The data: Begin

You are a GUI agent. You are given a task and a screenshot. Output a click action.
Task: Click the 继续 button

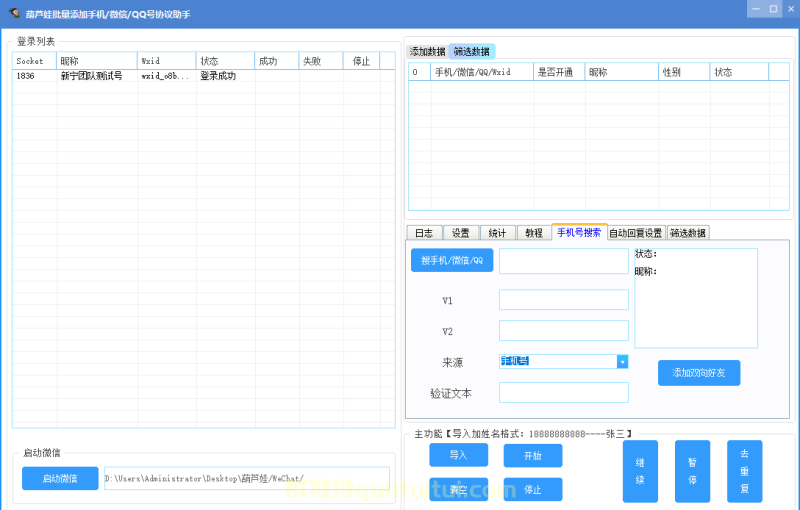click(x=640, y=472)
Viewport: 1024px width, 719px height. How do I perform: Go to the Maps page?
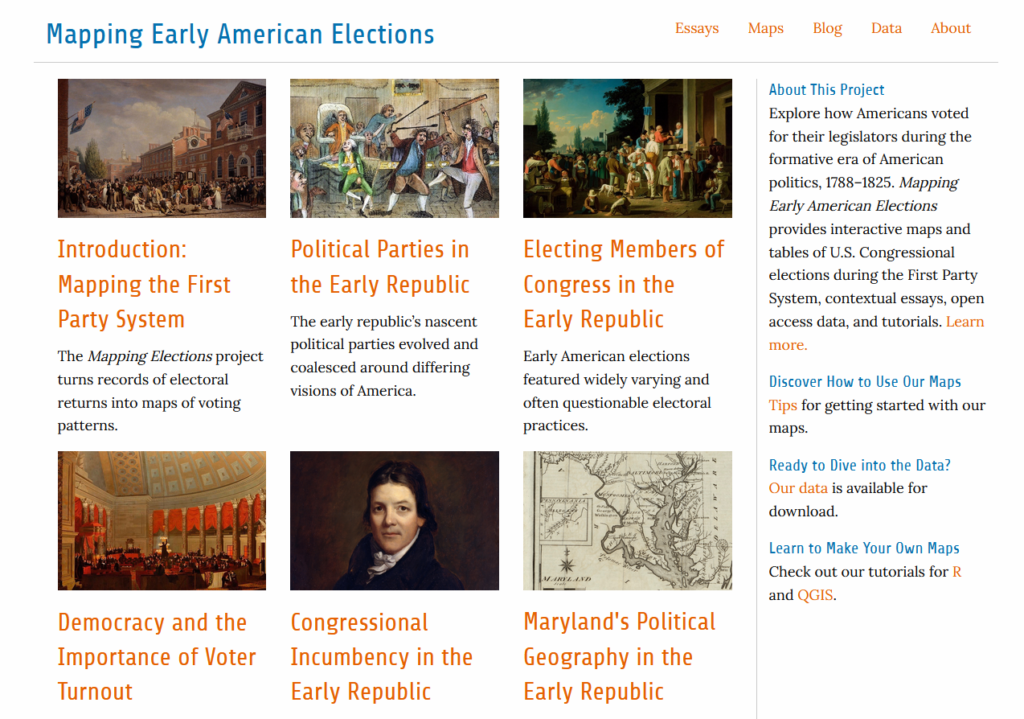(765, 28)
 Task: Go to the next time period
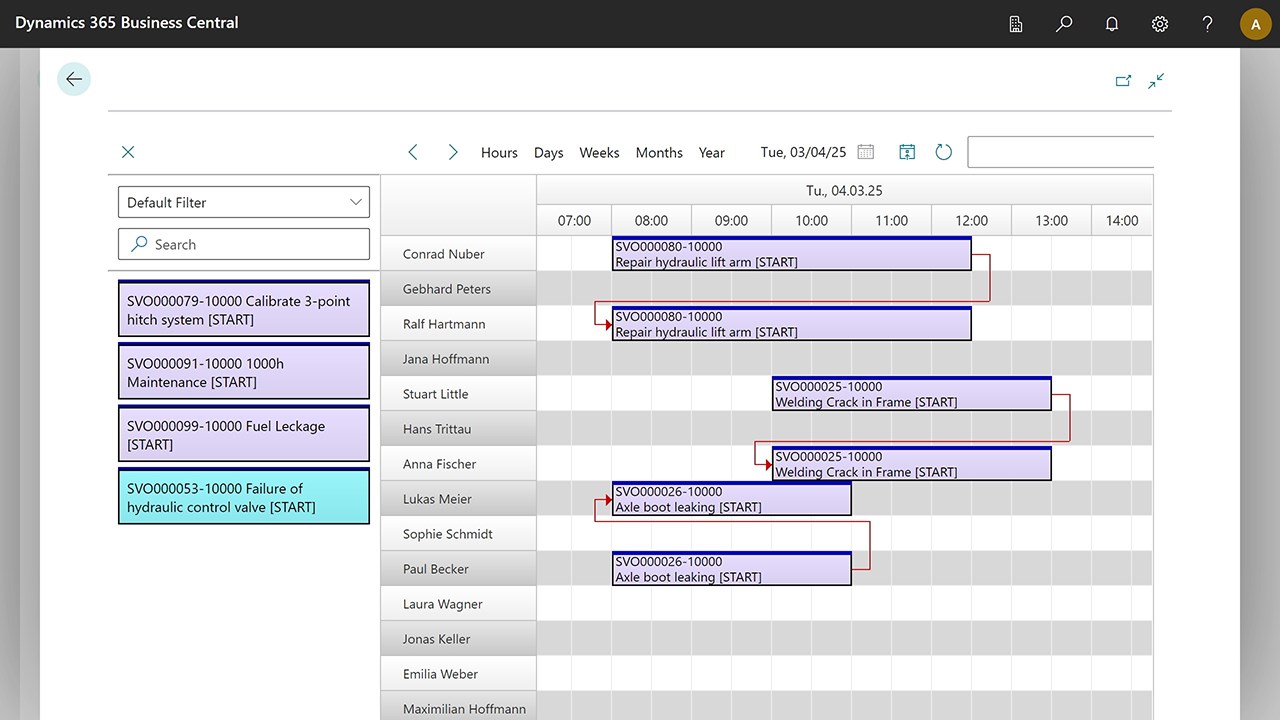pos(453,152)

The data: End

= Activity =
Exactly the lines from the one with "Viewport: 1024px width, 719px" through the end of the records should be written out, and only those. Pictures do not belong in the copy.

= Result =
Viewport: 1024px width, 719px height. How do I perform: Go to the Maps page?
(765, 28)
 Task: Go to the next time period
pos(453,152)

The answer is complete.